Not a band who can actually be rushed in any way, it’s been a fairly long wait for Esoteric to deliver the follow up to 2011 album Paragon of Dissonance. Fans have been well catered for though due to plenty of activity on the live front as well as some sumptuous re-issues of deluxe vinyl and CD from the label they started out on Aesthetic Death run by former member Stu Gregg way back in 1992. Having witnessed them many years ago and been following the band ever since I knew pretty much what to expect here and was not in the slightest bit surprised to discover that A Pyrrhic Victory was going to be a double album with 6 long songs running at a rather formidable 98 minutes. The masters of psychedelic funeral doom death don’t exactly give ideas away about the inner narrative behind the music itself so one can only really guess as to why this current existence is a pyrrhic one, that is one that is gained at great cost to the side that has come out on top. Anyway, the music itself is going to be enough to try and unravel and fathom out as Esoteric do nothing by halves and have under the helm of band leader and producer of hundreds of bands himself Greg Chandler created one hell of a dense piece of work.

The first track ‘Descent’ is enough to have the unwary blanching being longer than whole albums by other artists recently and coming in at near 28 minutes running time. Its full of leaden slow drum rolls and hefty ponderous guitar and bass and then we get to the elongated echoing roars of Chandler which sound completely demonic and the reason I have at times described this band as the scariest you are ever likely to encounter. Once you have opened the gate here and tumbled slowly down into this pit of doom there is no coming back. It’s a bit like a game of cat and mouse as you are toyed with over haranguing screams, low ebbs of utter despair and turmoil and peaks of sheer violence. Everything is tarred with a sense of psychedelic weirdness, coated in lysergic madness as it attacks the senses one second and then drops into a numbing acoustic passage offering some momentary relief before the next mind-clogging spasm. Its beautiful and horrible in equal measures and perhaps this could be the pyrrhic bi-polar existence itself as the mind tries to battle between control and mania destroying itself in the process. Naturally you will encounter passages of ambience along this vast journey and float off into space with them, suddenly finding yourself brought back to earth with a tremendous jarring crunch further down the line. With so much going on in just the first number it is a lot to take in, there is some sublime melody you will encounter and the guitar parts show progressive flamboyance towards the latter stages that are sheer class and actually upbeat as well. There has always been dichotomy in the music of Esoteric and this is one such case they will take you up to grandiose heights as well as drop you down into horrid depths. Seriously disturbing the fractured sense of dissonance pervading into ‘Rotting In Dereliction’ is inflated by doomy death gallops and sense of a nightmare in a damaged brain to quote a video nasty title. The axe does seem to have very much fallen though. There’s some massively flamboyant guitar raptures and huge peaks that do knock you flat here and the sound is suitably momentous. It’s left to short (yes really under 5 mins) spacey instrumental Antim Yatra to offer last rites here drawing things to a natural conclusion.

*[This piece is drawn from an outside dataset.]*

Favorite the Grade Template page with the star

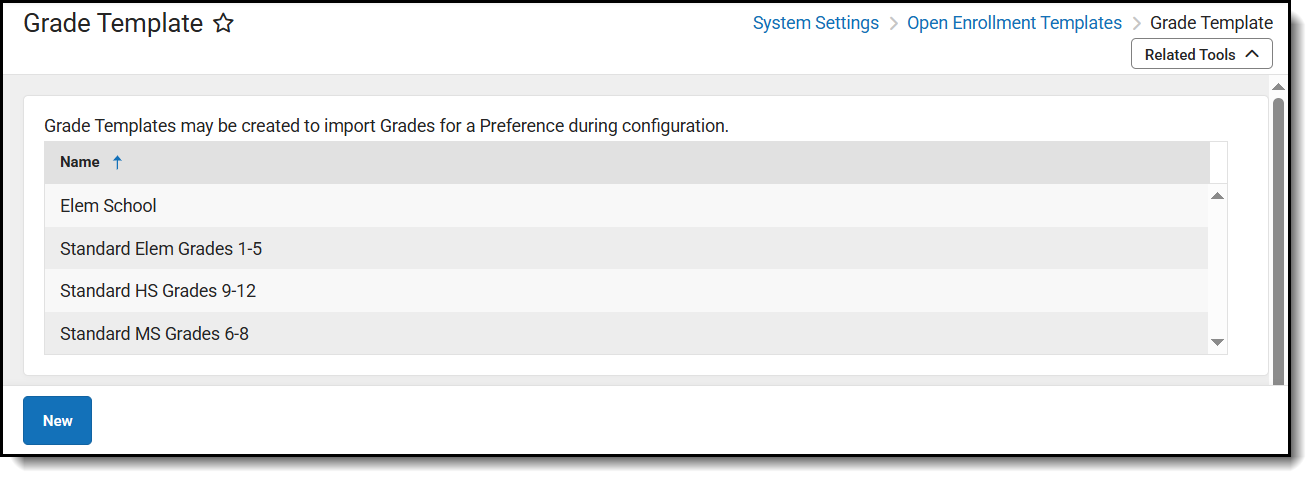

Of-course listening to half an album is never advisable and the second disc follows with another 3 hefty tracks. ‘Consuming Lies’ has an arid, expansive and cinematic feeling with guitar melody gathering and drifting off. The defining moment that really sticks out here are sonic pulses striking around the juddering guitar chords. It feels akin to being attacked by some superior alien overlords and has a real dramatic flair that is going to be recognised well if handled in the live environment. It’s pretty damn terrifying before we are cast adrift and thankfully allowed to float off in Floydian ambient space. Hitting shuddering grooves ‘Culmination’ is another 20-minute void to stare into and confront. The distempered growls and roars nothing short of harrowing. The fluidity of shading between light and darkness is never short of perplexing and the listener is kept on their toes and probably suffering serious doom dementia by now. This certainly isn’t for everyone but for those that can ride the progressive waves and ever eccentric guitar noodling there are moments of nirvana but the screams and sheer gibbering madness that this descends into are incredibly challenging in their extremity. So finally, ‘Sick And Twisted’ is the last hurdle, the escape route is still firmly blocked and the determination very much there to drag you kicking and screaming to the very end. What a ride it has been though and 4 complete listens have been more than necessary to get anywhere near formulating this extravagant musical experience into anything resembling what is hopefully an understandable review.

You’ll be hard pushed to find anything around as all-consuming as ‘A Pyrrhic Existence’ at the moment but I honestly didn’t expect anything different from Esoteric. Personally, I need to go and hide in a dark silent corner now and give it a rest before ordering and listening to this again. I’m kind of glad it’s taken so long between albums, I’m definitely not ready for another for quite some time thank you very much!